Set the pictures aside and set down only the lines from the line holding "text/plain (47, 297)" through the end of the entries below, ends included.

----- Data

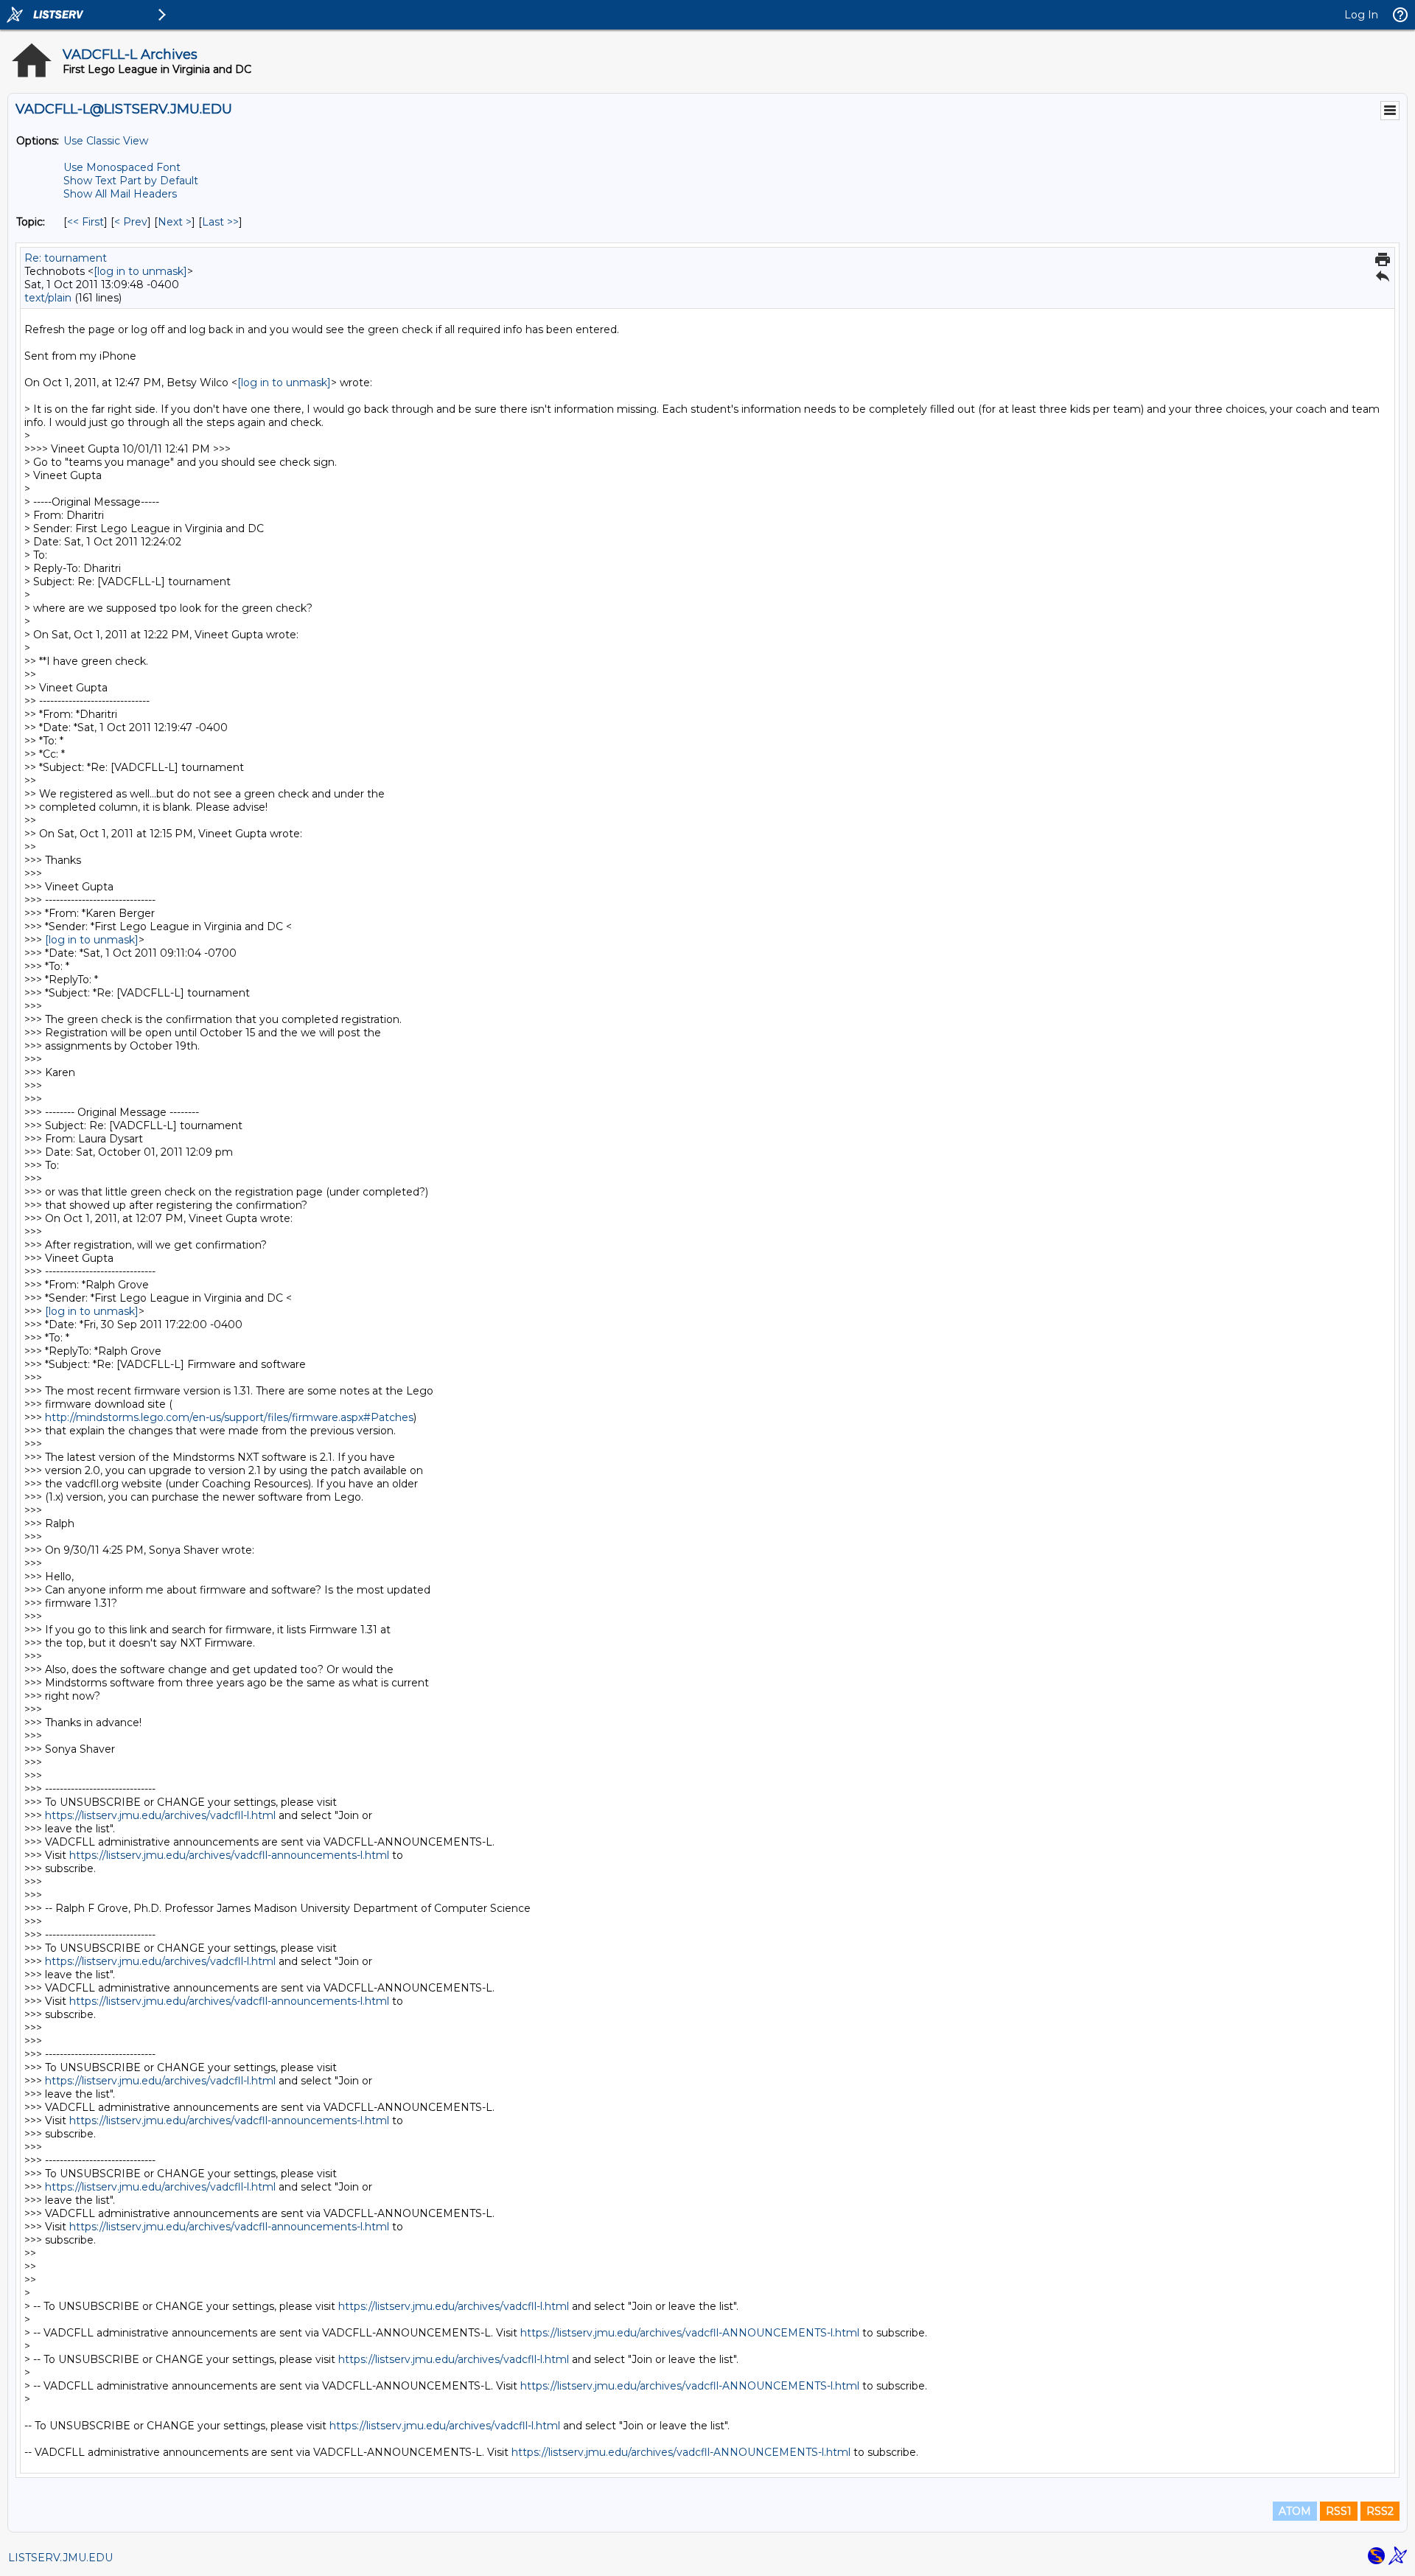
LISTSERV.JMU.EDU (60, 2557)
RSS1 (1339, 2511)
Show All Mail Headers (120, 193)
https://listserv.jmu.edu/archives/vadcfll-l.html (160, 1815)
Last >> (220, 221)
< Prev (130, 221)
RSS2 (1380, 2511)
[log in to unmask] (140, 271)
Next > (175, 221)
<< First (85, 221)
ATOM (1295, 2511)
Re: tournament (65, 258)
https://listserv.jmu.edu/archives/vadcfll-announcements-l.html (229, 1855)
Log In (1361, 14)
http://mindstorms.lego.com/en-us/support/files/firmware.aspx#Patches (229, 1417)
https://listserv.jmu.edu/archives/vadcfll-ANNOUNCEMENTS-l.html (689, 2332)
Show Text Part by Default (130, 180)
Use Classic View (105, 140)
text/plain (47, 297)
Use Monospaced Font (122, 167)
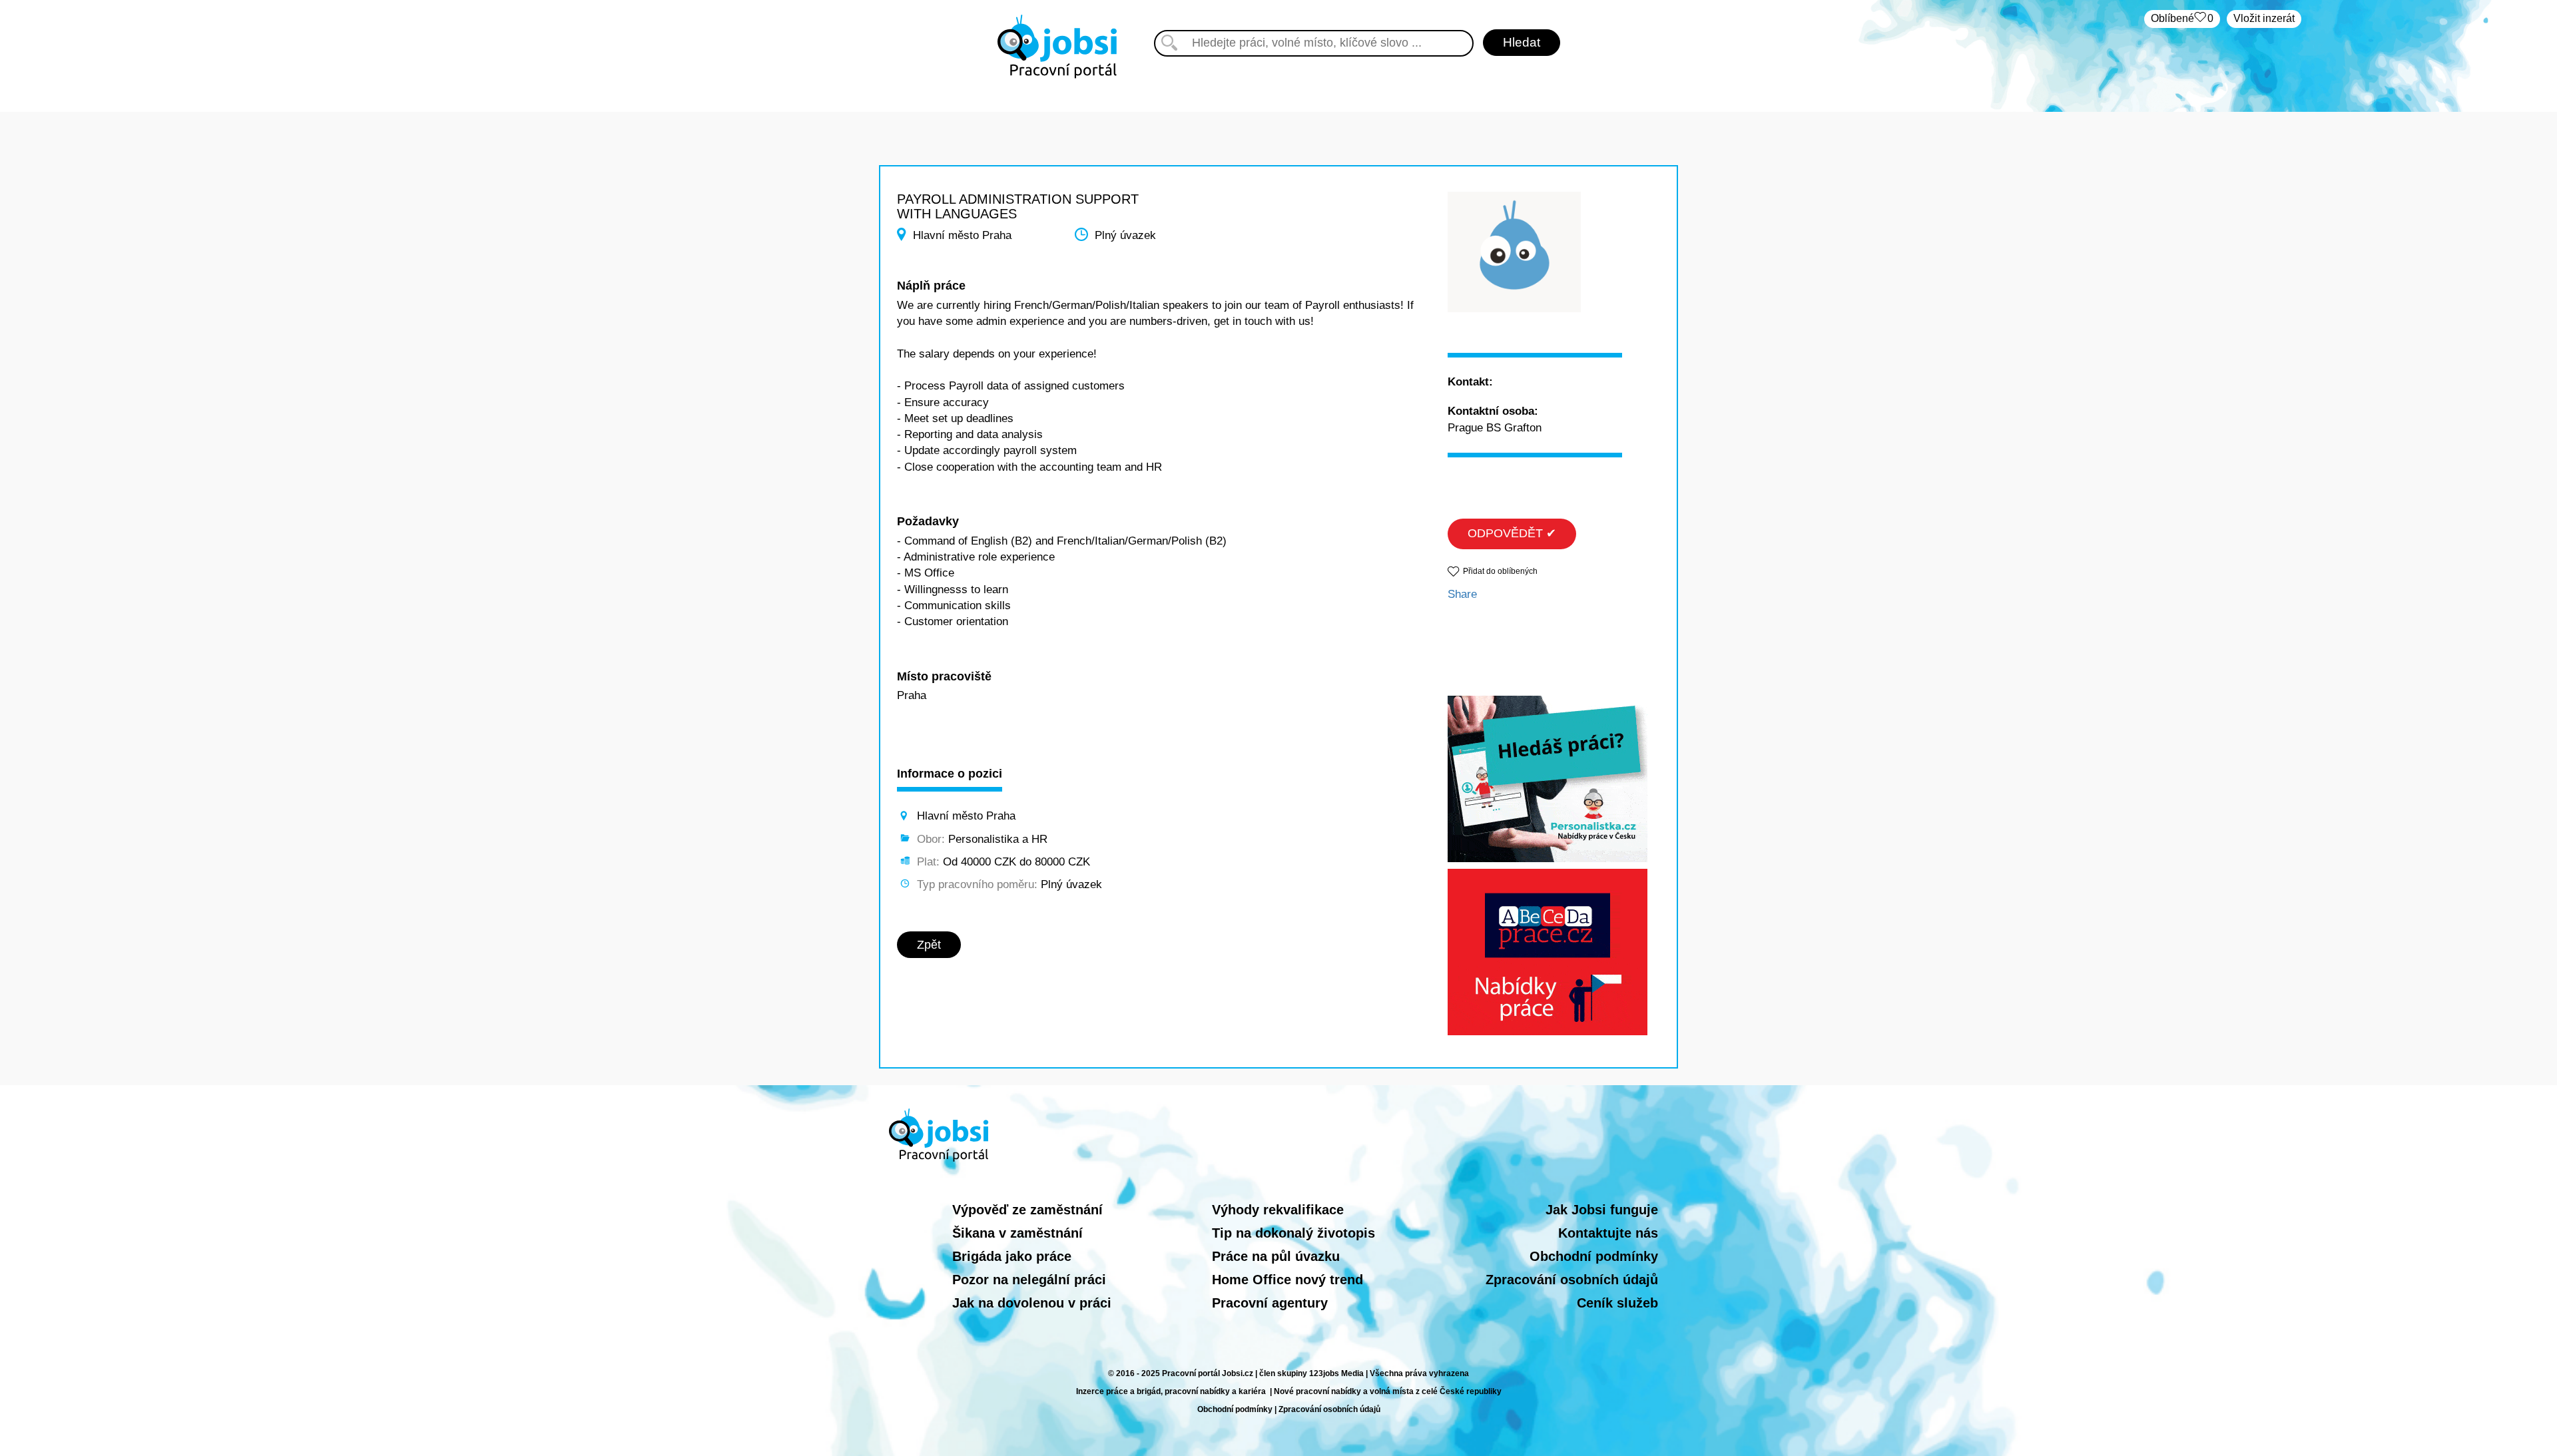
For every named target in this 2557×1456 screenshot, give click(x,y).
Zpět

----------

Reply
text/plain (47, 297)
Use Monospaced Font (122, 167)
For every named target in this 2557×1456 screenshot, give click(x,y).
Zpět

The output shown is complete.